Many people dream of making money pursuing a favorite hobby. By starting a sideline business, you could be eligible for a treasure chest of tax deductions.
Warning: The IRS and the U.S. Tax Court often denies losses if the taxpayers have no written business plans, don't do any advertising, and keep poor records.
If you follow certain rules, you can deduct the expenses related to your venture, including equipment, advertising, subscriptions and business-related auto costs.
You might even be able to claim a loss that can lower the tax you owe on wages, interest and dividends.

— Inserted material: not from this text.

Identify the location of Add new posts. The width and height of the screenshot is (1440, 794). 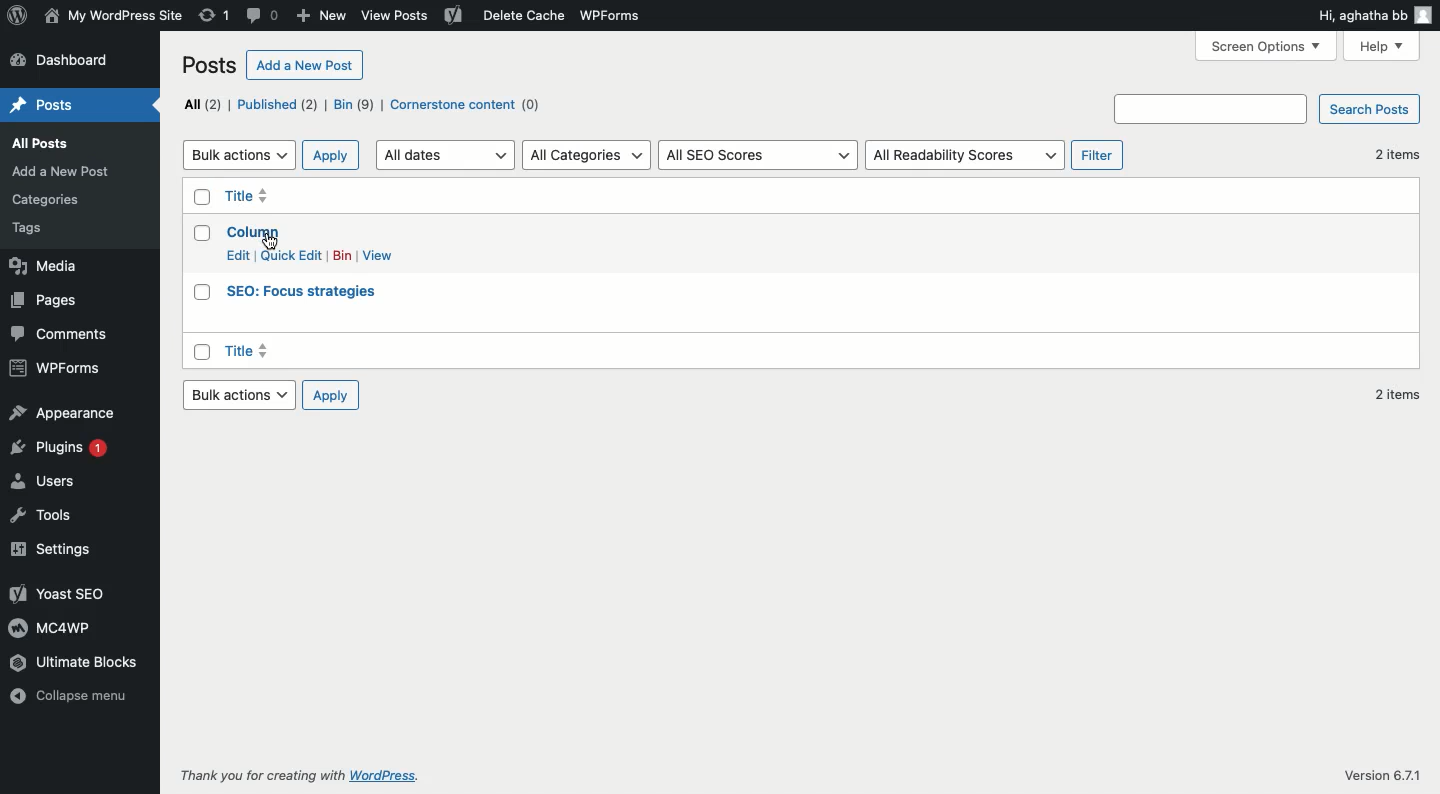
(60, 171).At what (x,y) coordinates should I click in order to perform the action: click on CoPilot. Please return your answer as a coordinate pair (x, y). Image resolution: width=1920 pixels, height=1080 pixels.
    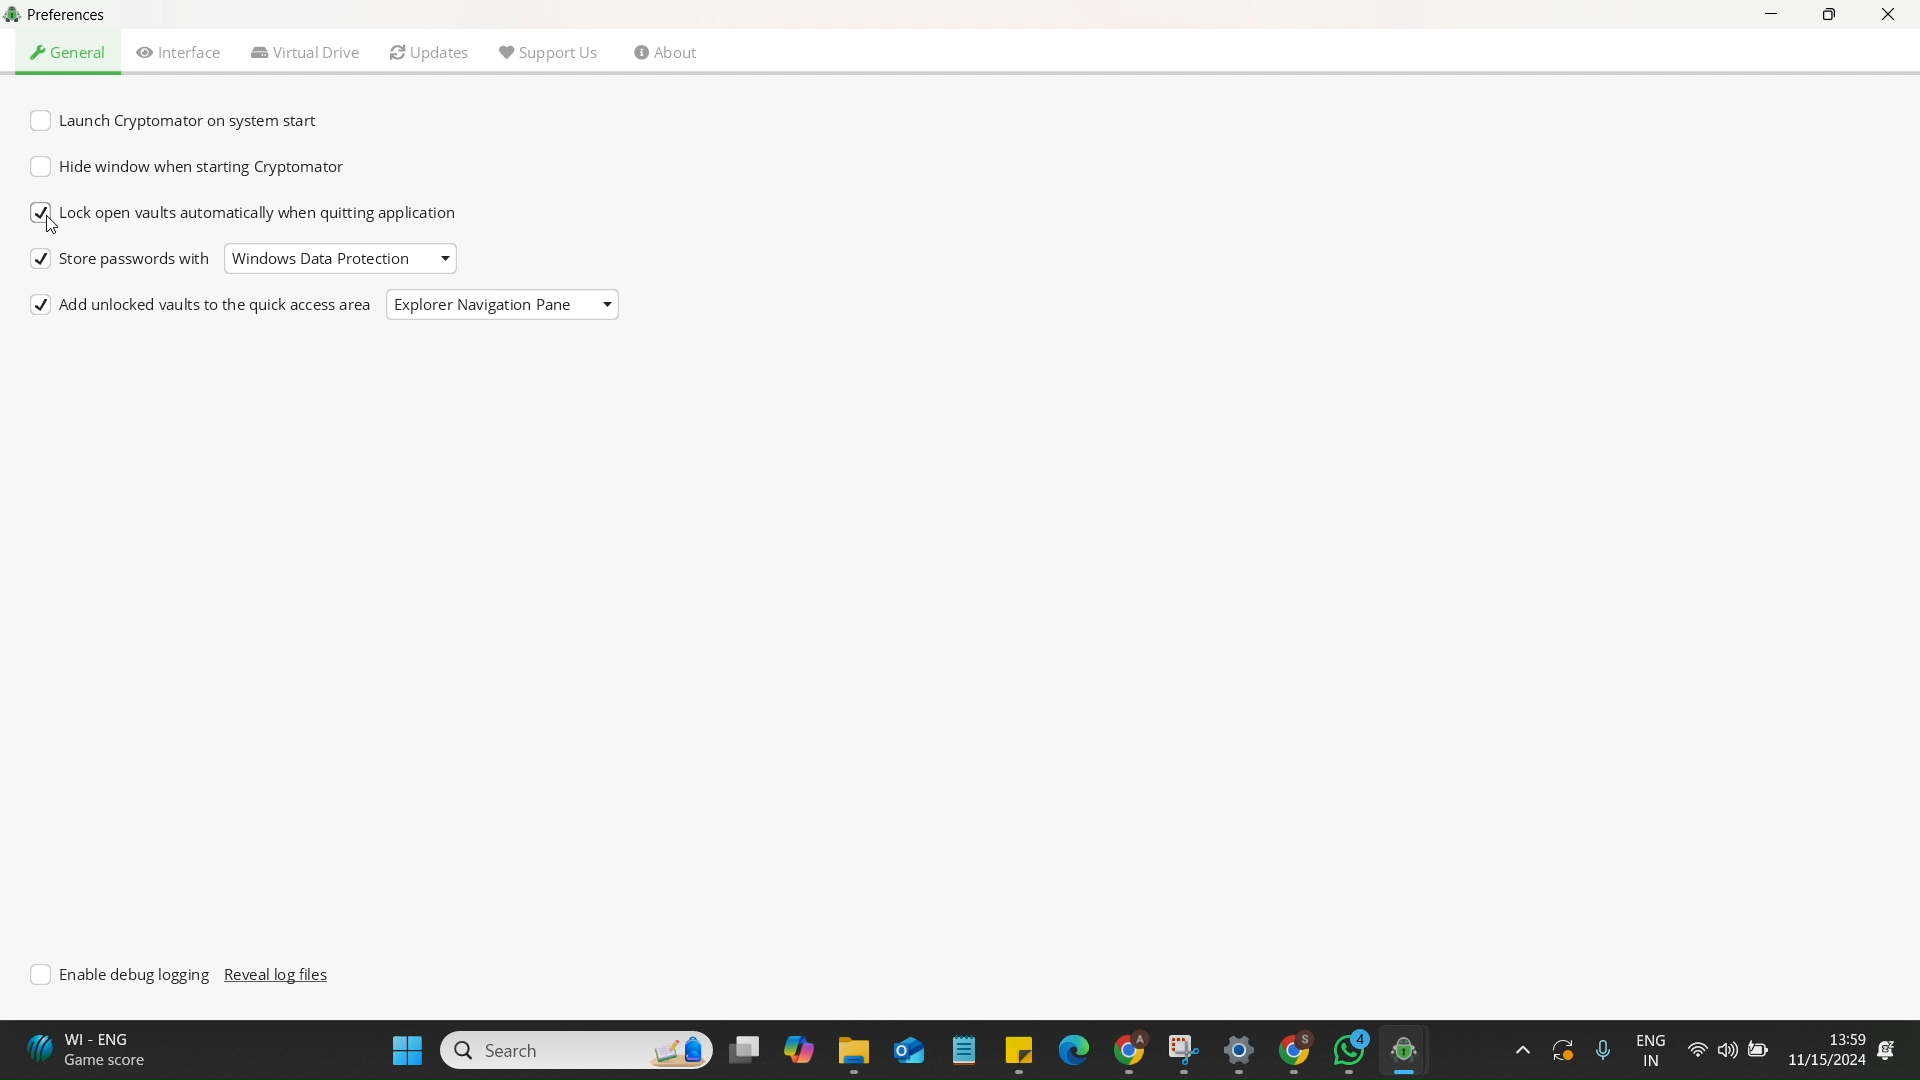
    Looking at the image, I should click on (794, 1049).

Keep in mind, however, that "hobby losses" are a favorite target of the IRS. If the tax agency decides your endeavor is not a legitimate business, your deductions are limited to the income from the activity. At the same time, the IRS knows that it's not unusual for a business to operate at a loss in the first year or two.
With that background, here are five recommendations to help secure valuable deductions and stay out of hot water, but talk to your tax professional before going ahead:
Investigate. Do an extensive study of accepted business practices in the industry. Get training if you need it and keep copies of feasibility studies or expert opinions.
Keep separate accounts. Don't mingle personal and professional money in your bank accounts.
Operate professionally. Get business cards, stationery, a business telephone listing and advertise. Save receipts and document business expenses and the hours you spend on the venture.
Draw a business plan. Include income, expenses and an expected profit in the future. Make the plan for five or ten years.
Show a profit. The IRS usually leaves businesses alone if they show a profit in three out of five consecutive years (two out of seven for certain horse businesses). Timing is crucial so consider moving deductions and delaying business income so you can show a loss one year and a small profit the next.